(Stored data)
--------------------
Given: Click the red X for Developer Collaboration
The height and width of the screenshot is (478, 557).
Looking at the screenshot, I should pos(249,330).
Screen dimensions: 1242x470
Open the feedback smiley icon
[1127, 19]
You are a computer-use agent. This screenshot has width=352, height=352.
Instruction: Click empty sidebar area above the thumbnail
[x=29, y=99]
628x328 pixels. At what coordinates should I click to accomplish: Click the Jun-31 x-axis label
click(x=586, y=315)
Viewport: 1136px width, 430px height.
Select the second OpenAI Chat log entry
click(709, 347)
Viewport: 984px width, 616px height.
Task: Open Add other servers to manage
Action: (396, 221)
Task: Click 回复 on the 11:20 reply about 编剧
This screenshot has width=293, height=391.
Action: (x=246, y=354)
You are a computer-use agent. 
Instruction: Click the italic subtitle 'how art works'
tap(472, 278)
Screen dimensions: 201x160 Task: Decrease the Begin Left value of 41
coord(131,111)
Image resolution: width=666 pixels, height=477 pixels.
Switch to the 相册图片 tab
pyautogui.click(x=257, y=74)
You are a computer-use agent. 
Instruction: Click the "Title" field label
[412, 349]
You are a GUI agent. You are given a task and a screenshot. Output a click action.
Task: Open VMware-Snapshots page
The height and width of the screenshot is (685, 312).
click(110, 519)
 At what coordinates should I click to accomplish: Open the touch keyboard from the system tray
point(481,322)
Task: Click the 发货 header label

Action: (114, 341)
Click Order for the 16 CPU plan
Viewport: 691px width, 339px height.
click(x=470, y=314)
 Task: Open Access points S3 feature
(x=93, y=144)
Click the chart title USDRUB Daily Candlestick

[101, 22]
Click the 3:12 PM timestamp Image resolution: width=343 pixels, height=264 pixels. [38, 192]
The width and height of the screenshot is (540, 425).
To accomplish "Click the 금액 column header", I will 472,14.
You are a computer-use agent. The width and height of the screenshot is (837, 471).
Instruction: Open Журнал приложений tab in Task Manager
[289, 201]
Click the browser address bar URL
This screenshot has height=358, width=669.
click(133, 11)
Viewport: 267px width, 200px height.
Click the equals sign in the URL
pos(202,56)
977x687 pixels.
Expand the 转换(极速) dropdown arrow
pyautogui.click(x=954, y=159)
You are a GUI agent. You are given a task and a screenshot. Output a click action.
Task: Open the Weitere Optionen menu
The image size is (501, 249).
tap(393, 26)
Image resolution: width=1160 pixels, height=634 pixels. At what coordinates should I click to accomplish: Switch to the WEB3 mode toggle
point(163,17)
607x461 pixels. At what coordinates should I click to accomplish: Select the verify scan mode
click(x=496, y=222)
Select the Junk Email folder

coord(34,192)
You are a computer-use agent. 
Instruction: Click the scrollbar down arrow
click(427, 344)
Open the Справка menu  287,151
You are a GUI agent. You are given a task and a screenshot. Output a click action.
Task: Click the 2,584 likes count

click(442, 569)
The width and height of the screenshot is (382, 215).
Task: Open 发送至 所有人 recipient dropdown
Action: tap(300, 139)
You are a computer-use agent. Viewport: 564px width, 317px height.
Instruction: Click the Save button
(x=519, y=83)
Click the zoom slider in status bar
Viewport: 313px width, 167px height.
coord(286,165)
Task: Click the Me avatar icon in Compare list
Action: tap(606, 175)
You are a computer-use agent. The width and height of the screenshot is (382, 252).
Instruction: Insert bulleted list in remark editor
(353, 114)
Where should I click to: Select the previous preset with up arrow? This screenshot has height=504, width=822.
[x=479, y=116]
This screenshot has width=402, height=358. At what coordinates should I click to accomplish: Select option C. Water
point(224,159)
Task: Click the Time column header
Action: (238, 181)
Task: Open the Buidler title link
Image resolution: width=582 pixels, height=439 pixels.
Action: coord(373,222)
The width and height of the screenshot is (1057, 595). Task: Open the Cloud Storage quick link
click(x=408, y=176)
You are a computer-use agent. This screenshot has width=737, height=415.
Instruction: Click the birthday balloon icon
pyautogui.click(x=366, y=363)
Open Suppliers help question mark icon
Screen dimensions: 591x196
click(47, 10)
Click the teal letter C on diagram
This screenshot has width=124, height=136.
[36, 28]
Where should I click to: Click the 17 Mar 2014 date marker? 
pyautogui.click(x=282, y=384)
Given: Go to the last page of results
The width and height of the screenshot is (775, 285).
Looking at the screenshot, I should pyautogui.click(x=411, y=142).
--------------------
Description of the task: Give back exactly the lines from the line containing "Instruction: Click the Save button" to the end of the entries, and no other lines.

Response to the exercise:
Instruction: Click the Save button
(x=519, y=83)
Click the zoom slider in status bar
Viewport: 313px width, 167px height.
coord(286,165)
Task: Click the Me avatar icon in Compare list
Action: tap(606, 175)
You are a computer-use agent. The width and height of the screenshot is (382, 252).
Instruction: Insert bulleted list in remark editor
(353, 114)
Where should I click to: Select the previous preset with up arrow? This screenshot has height=504, width=822.
[x=479, y=116]
This screenshot has width=402, height=358. At what coordinates should I click to accomplish: Select option C. Water
point(224,159)
Task: Click the Time column header
Action: (238, 181)
Task: Open the Buidler title link
Image resolution: width=582 pixels, height=439 pixels.
Action: coord(373,222)
The width and height of the screenshot is (1057, 595). Task: Open the Cloud Storage quick link
click(x=408, y=176)
You are a computer-use agent. This screenshot has width=737, height=415.
Instruction: Click the birthday balloon icon
pyautogui.click(x=366, y=363)
Open Suppliers help question mark icon
Screen dimensions: 591x196
click(47, 10)
Click the teal letter C on diagram
This screenshot has width=124, height=136.
[36, 28]
Where should I click to: Click the 17 Mar 2014 date marker? 
pyautogui.click(x=282, y=384)
Given: Go to the last page of results
The width and height of the screenshot is (775, 285).
Looking at the screenshot, I should pyautogui.click(x=411, y=142).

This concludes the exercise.